Magie gilt im Tentupan als Ausdrucksform des persönlichen Rusa, weshalb die Fähigkeit im Umgang mit Zaubern Rückschlüsse darauf zulässt. Die esoterische Strömung des Vischar-Tentupan vertritt sogar die Ansicht, dass eine Person durch das Studium der Magie ihr Rusa mehren könne. Die mit der Magie verbundene Verderbnis, wird im allgemeinen aber besonders im Vischar-Tentupan als ausgleichende Kraft des Universums verstanden, als das „Anti-Rusa“.

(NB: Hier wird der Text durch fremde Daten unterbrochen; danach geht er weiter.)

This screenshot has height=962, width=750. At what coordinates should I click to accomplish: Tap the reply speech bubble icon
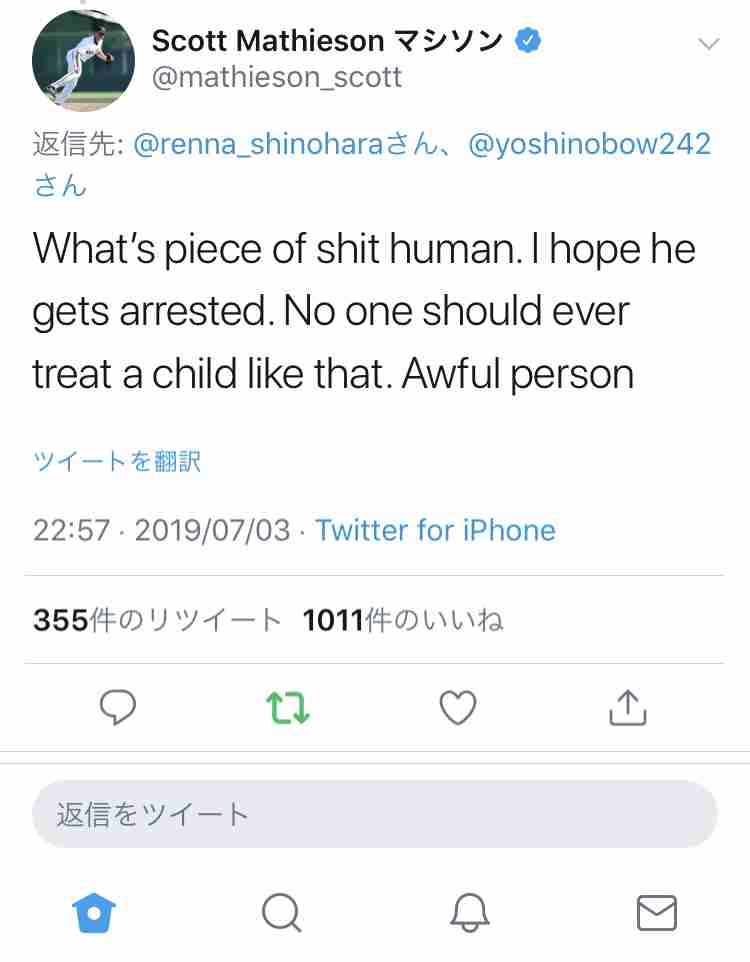[x=118, y=707]
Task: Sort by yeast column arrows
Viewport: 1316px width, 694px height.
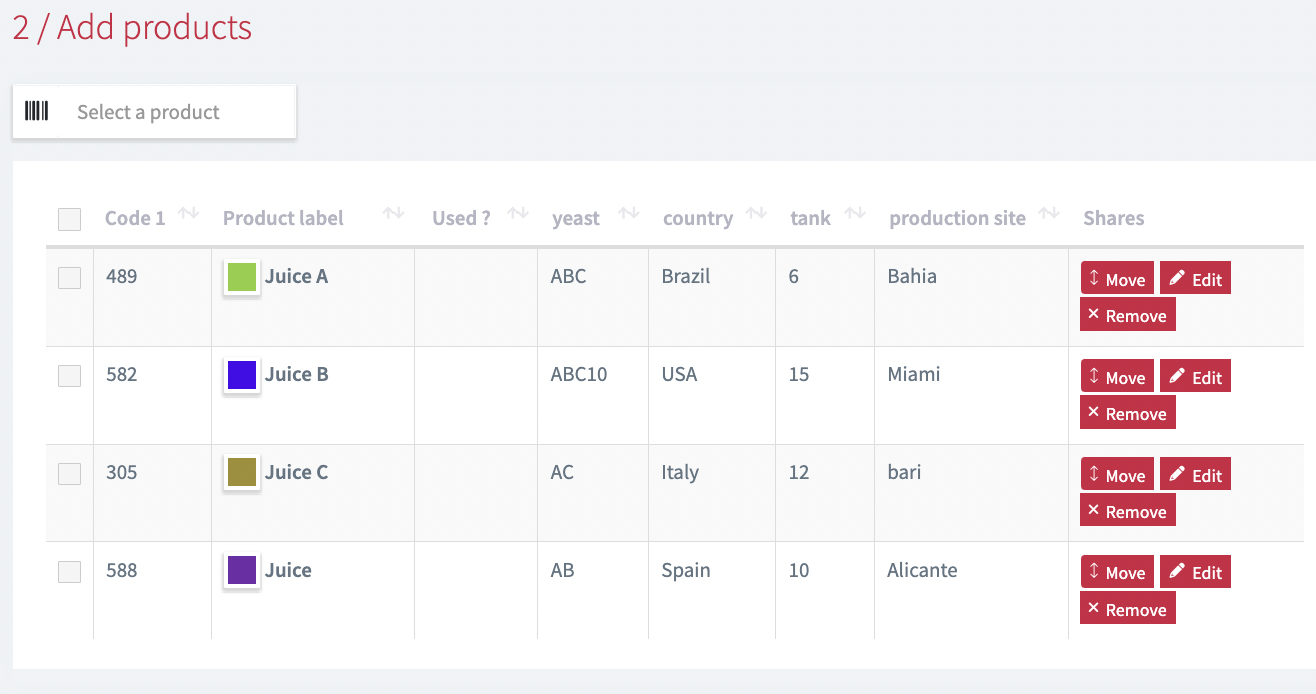Action: pyautogui.click(x=628, y=213)
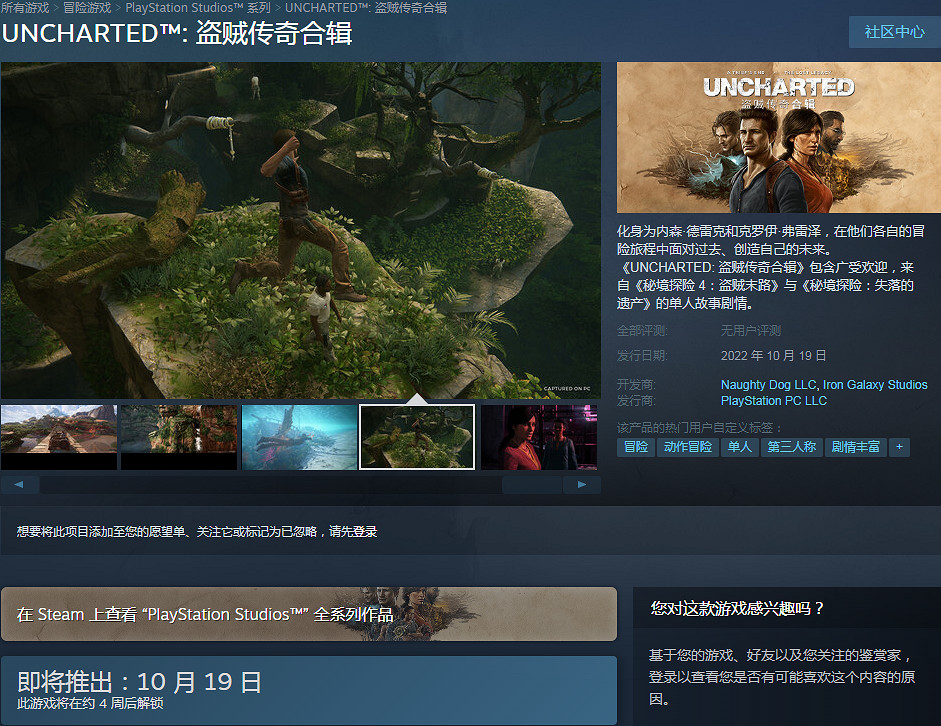Open the PlayStation Studios™ full series banner
This screenshot has width=941, height=726.
click(308, 616)
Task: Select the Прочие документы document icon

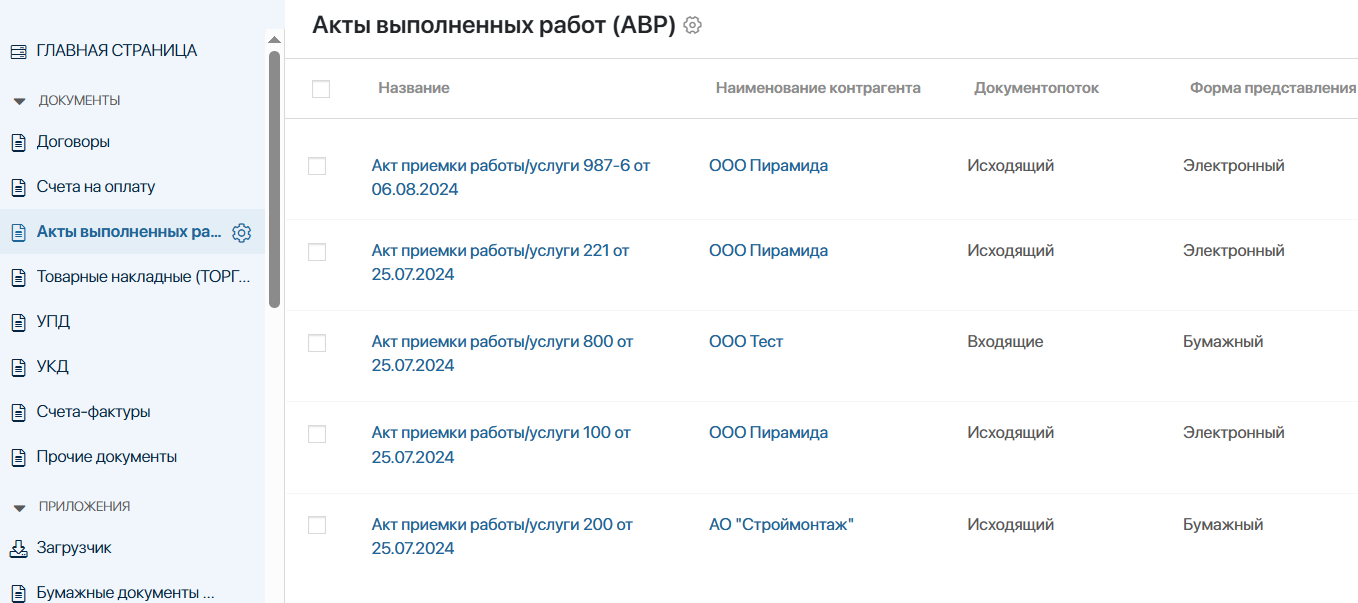Action: 16,456
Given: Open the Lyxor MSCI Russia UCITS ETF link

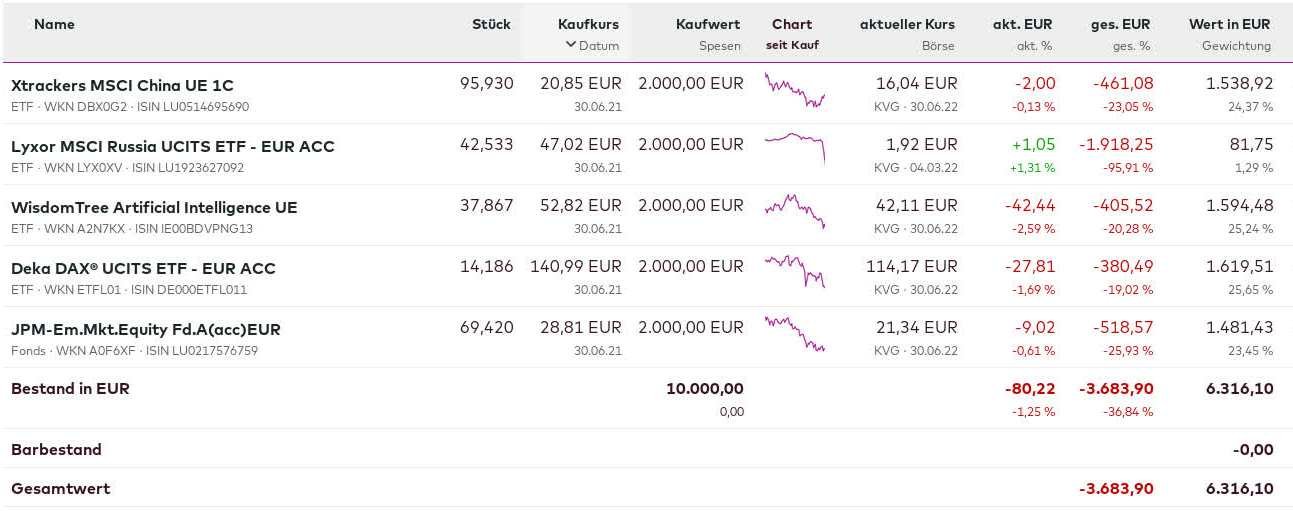Looking at the screenshot, I should [x=172, y=146].
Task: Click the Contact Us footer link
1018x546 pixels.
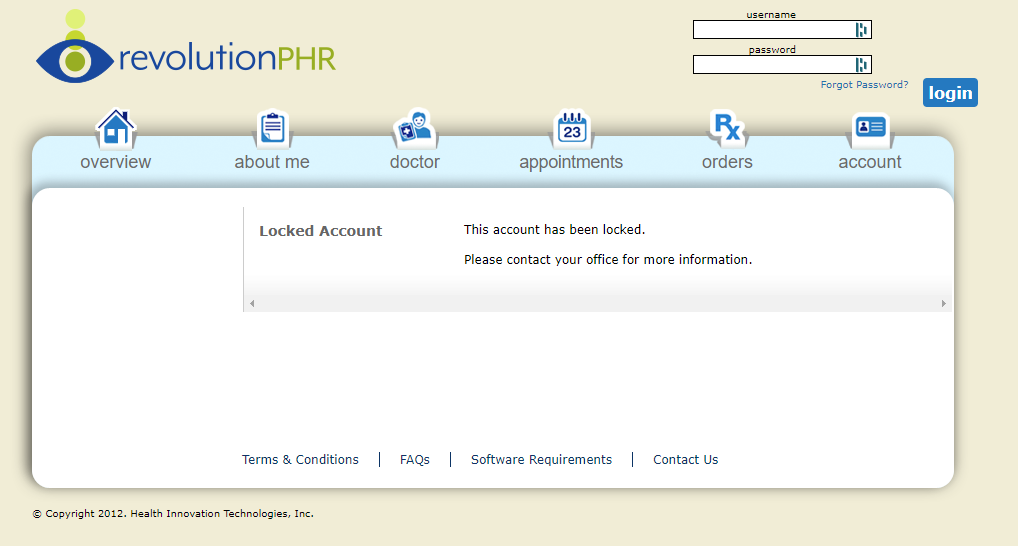Action: click(685, 460)
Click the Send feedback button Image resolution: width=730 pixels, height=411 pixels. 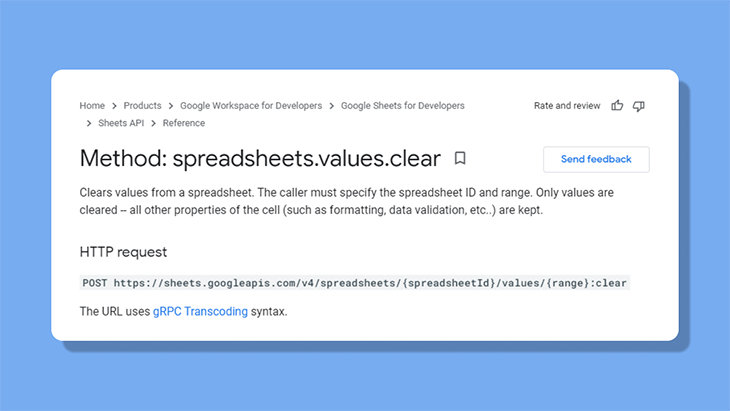pos(596,159)
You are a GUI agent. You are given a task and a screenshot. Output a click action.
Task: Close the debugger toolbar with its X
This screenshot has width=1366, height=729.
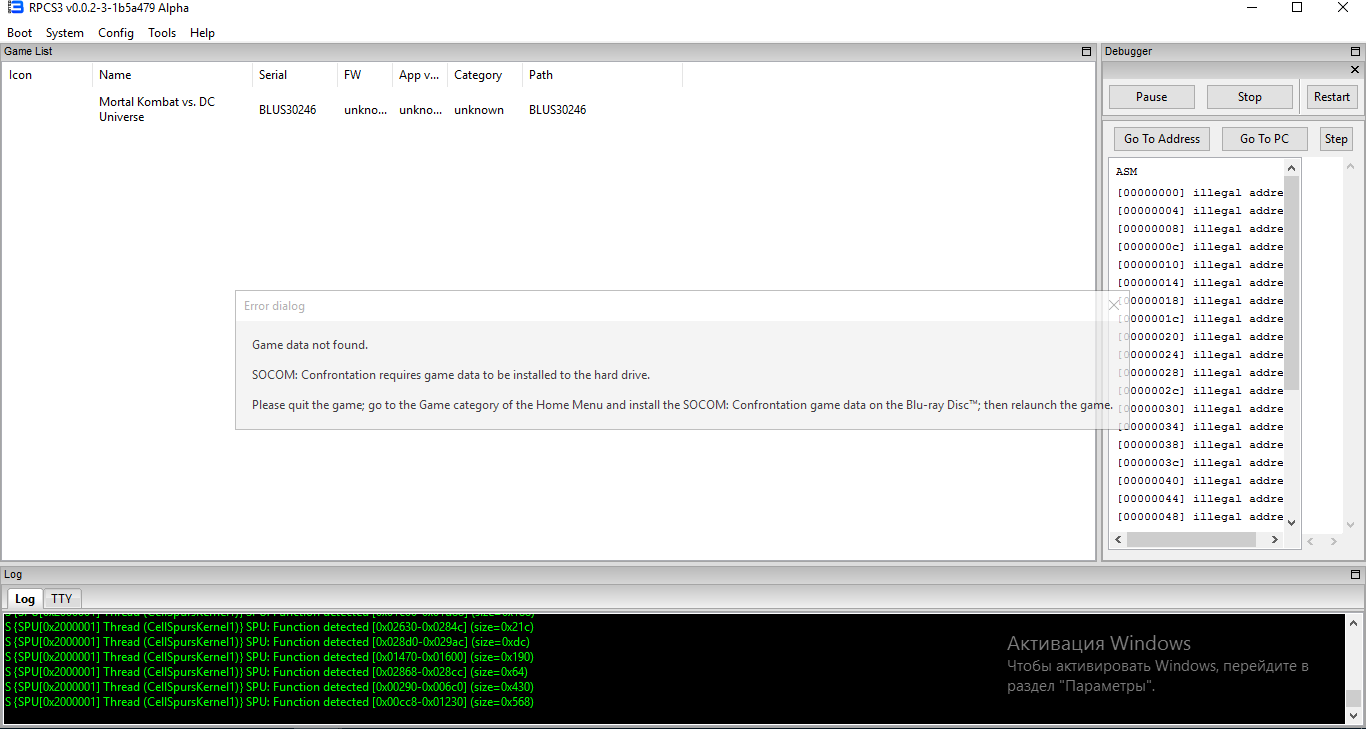[1355, 70]

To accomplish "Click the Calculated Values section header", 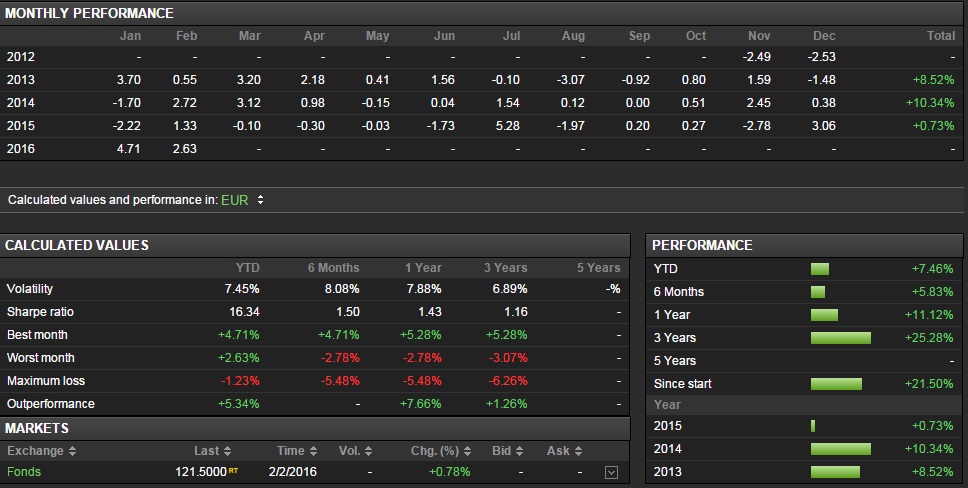I will pos(77,245).
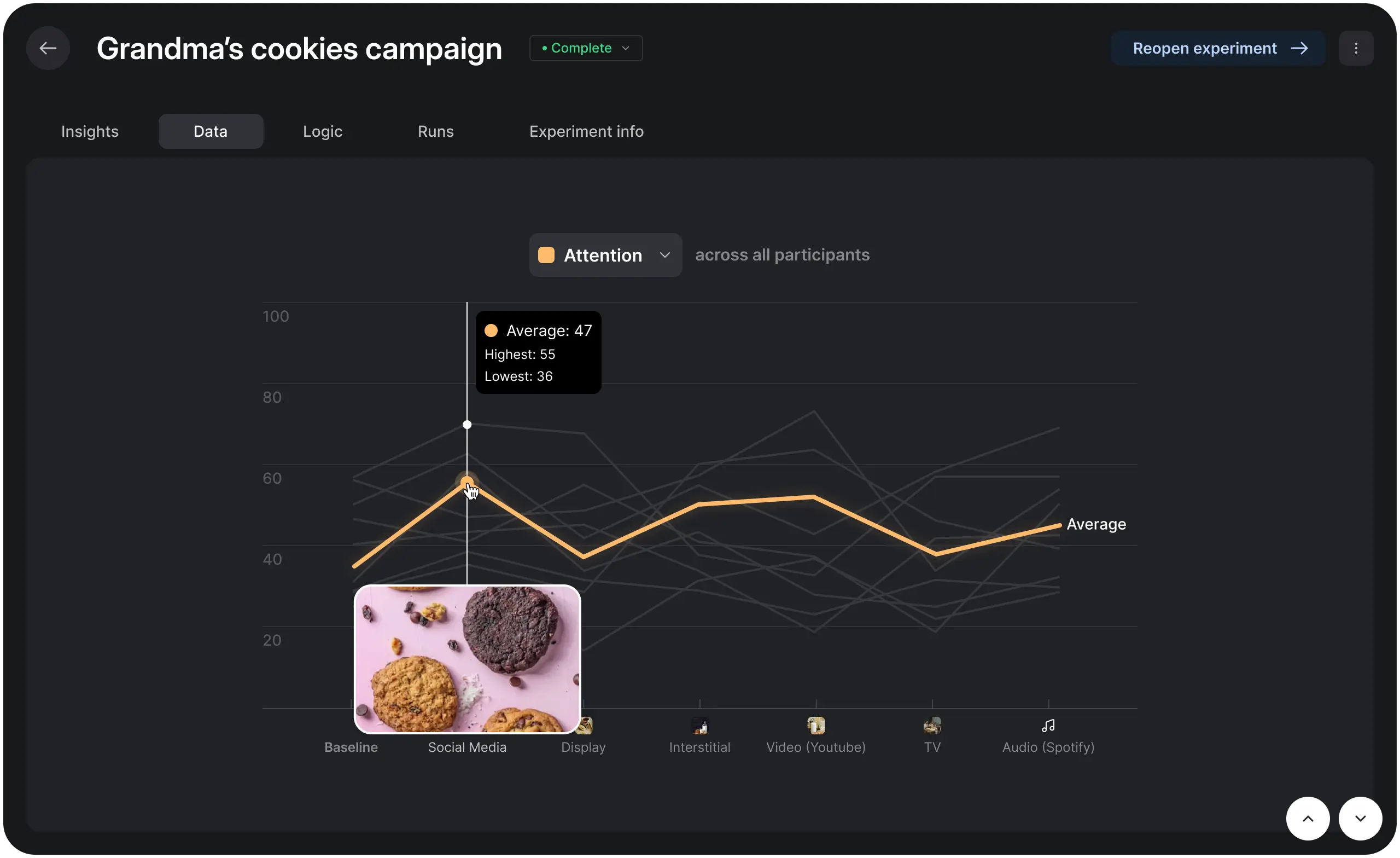
Task: Click the back arrow next to the title
Action: 48,48
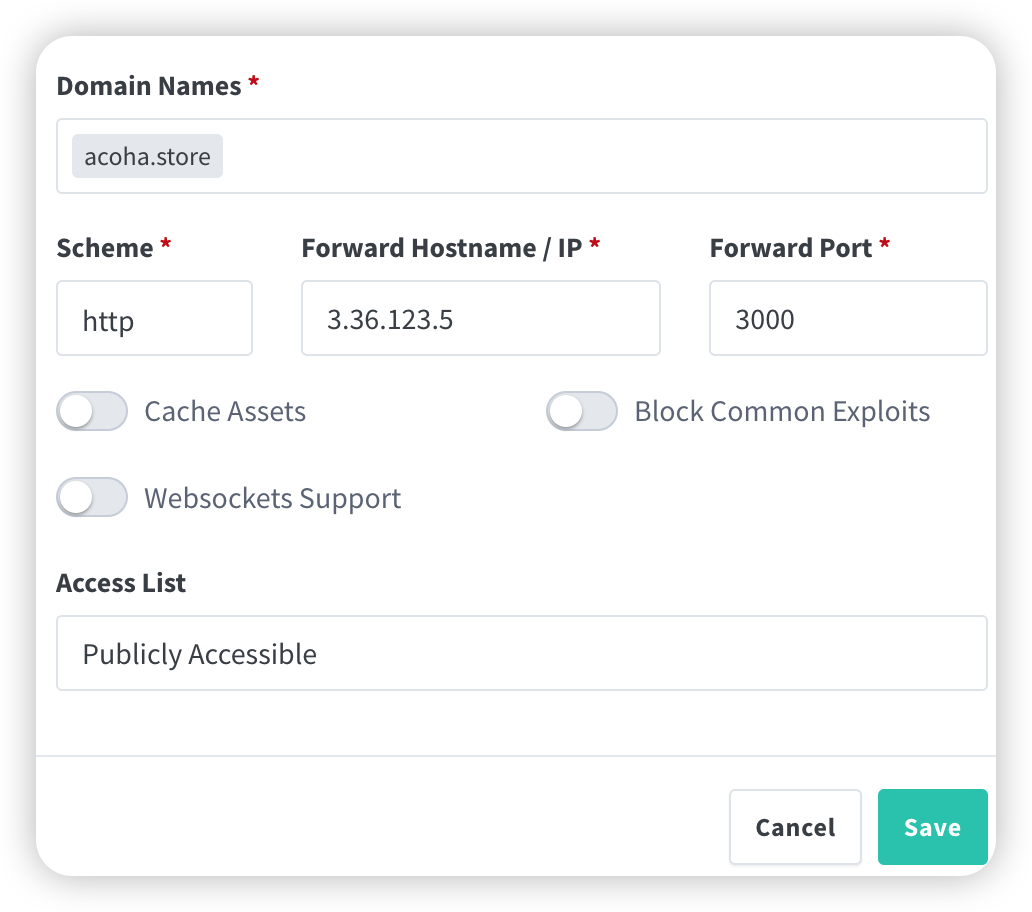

Diese Vorstellung ist mit dem „Mâd-Vâb-Prinzip“ verbunden, demnach die Welt der Menschen von den Göttern erschaffen und ein Bereich der göttlichen Ordnung und regelhaften Kräfte darstellt, Mâd, während das den geschaffenen Kosmos umgebene Anderdunkel, Vâb, die Sphäre des urtümlichen Chaos und der erratischen, willkürlichen Kräfte darstellt. Die Götter sind bestrebt darin, die Mâd aufrecht zu erhalten, denn nur so können Menschen und Götter existieren, doch ohne die Kräfte des Vâb drohte die Welt in ihrer Ordnung zu erstarren; so sorge das Vâb für Veränderung. Das Vischar-Tentupan nimmt an, dass das Bhadi aus dem Wechselspiel von Mâd und Vâb entsteht und nicht ohne das eine existieren könne.
Diese und ähnliche Lehren führen dazu, dass im Bereich des Tentupan verderbte Menschen und Lebewesen deutlich länger toleriert wurden, weil man in ihnen einfach nur Wesen sah, die Sanjani („aus dem Gleichgewicht“) geraten waren.